Copa Milk Group round-up
After Mansel Raymond stepped down last week, the group’s new Chairman is Thierry Roquefeuil, from the French Farm Organisation FNPL. Mr Roquefeuil has been vice chairman since 2014.
Overall, representatives reported that milk prices were increasing slowly but that there was a long way to go to recovery. Most reported a decrease in production, except for the Netherlands who are on course to produce more milk than last year, most likely due to a baseline being set for new phosphate regulations. In terms of price, the Belgian average is around 25c/litre, the Irish price for September was 26c/litre and the Netherlands predict 31 to 32 c/kg by December, with the same for Italy.
July support package – EU Milk Production Reduction Scheme
UK statement: UK dairy farmers were already reacting to the market downturn and production has been down since February. In that respect the scheme came far too late – but we encouraged eligible farmers to apply. We found it nonsensical that some milk buyers were paying bonuses for increased production at the same time and that many of our farmers in A and B contracts would have been penalised if they accessed the scheme.

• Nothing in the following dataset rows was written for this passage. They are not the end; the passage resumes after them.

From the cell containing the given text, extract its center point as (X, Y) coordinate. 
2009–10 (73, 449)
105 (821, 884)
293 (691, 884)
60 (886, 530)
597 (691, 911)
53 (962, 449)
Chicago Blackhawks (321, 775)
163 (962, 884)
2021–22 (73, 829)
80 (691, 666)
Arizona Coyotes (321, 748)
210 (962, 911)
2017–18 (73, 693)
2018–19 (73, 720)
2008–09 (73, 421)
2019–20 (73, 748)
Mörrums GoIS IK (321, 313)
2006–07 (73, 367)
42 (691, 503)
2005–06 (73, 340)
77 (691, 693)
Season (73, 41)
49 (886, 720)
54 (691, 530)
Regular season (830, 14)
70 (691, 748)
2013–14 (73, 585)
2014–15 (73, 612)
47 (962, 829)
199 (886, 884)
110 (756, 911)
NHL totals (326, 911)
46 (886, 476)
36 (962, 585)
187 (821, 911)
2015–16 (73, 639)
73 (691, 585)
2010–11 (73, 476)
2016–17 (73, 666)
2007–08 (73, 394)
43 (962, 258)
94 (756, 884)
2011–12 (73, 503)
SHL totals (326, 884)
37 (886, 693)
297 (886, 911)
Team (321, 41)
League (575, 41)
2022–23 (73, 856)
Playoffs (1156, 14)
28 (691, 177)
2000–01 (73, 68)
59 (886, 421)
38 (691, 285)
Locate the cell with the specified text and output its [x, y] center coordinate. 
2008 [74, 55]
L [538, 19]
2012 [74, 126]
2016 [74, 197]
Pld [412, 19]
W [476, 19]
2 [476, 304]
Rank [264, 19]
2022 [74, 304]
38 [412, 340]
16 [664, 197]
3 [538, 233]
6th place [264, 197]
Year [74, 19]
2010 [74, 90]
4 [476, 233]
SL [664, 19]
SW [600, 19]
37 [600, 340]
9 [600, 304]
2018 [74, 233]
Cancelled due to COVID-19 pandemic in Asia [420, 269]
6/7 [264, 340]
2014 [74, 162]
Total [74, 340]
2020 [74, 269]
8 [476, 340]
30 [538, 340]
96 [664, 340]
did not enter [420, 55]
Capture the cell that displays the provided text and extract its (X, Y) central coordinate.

The has been a varying degree of take-up in the scheme in different member states, with representatives from Spain, Portugal and Italy saying the scheme came too late. In terms of applications, 27% of producers in Ireland, 25% of producers in France and Belgium, 14% of producers in Sweden and 10% of producers in Spain have applied.
Detailed figures for the uptake of the Milk Production Reduction Scheme can be found here.
Germany and France are both co-financing the scheme, increasing the financial incentive to farmers. In the Netherlands Friesland Campina paid 10€/c on top of 14€/c in the scheme with 4,000 farmers applying for 80,000 tonnes in total. However, it was suggested that only half of the milk signed up to scheme will be reduced though because of improved milk prices. There was agreement from representatives that any funding not claimed by farmers should stay in the sector.
Exceptional Aid Scheme
UK statement: Defra has consulted with the industry in England on three possible options:
Support for environmental schemes (slurry store covers)
Support for risk management training
Support for small scale, family farm, pasture-based dairying
Defra is yet to publish the results, but the NFU has asked for a wider list of options for the environmental scheme, support for animal health schemes and producer groups.
Representatives reported that other member states were looking at funding for quality schemes on-farm (milk quality, animal welfare, environment), additional support for farmers in POs, low interest rate loans and using the funding to top up the Milk Production Reduction Scheme. Some governments, including Ireland, are co-financing the scheme.
EUCOLAIT trade report – export opportunities for EU dairy products
According to EUCOLAIT, in principle the future is looking good with global consumption set to continue to increase with population growth, changing diets and urbanisation all factors. Global trade will likely continue to increase faster than consumption as major growth regions (South-East Asia, MENA and Sub Saharan Africa) will become increasingly import dependent.
However, the share of EU exports in global trade will depend on the outcome of ongoing and future FTA negotiations led by the EU and competitors. Other factors include the stability of EU dairy policy, the integrity of the EU and its single market, political instability in key import regions, price volatility (which is here to stay) exchange rates and oil prices, climate change and environmental constraints and the growing trend for vegan/non-dairy in certain developed markets.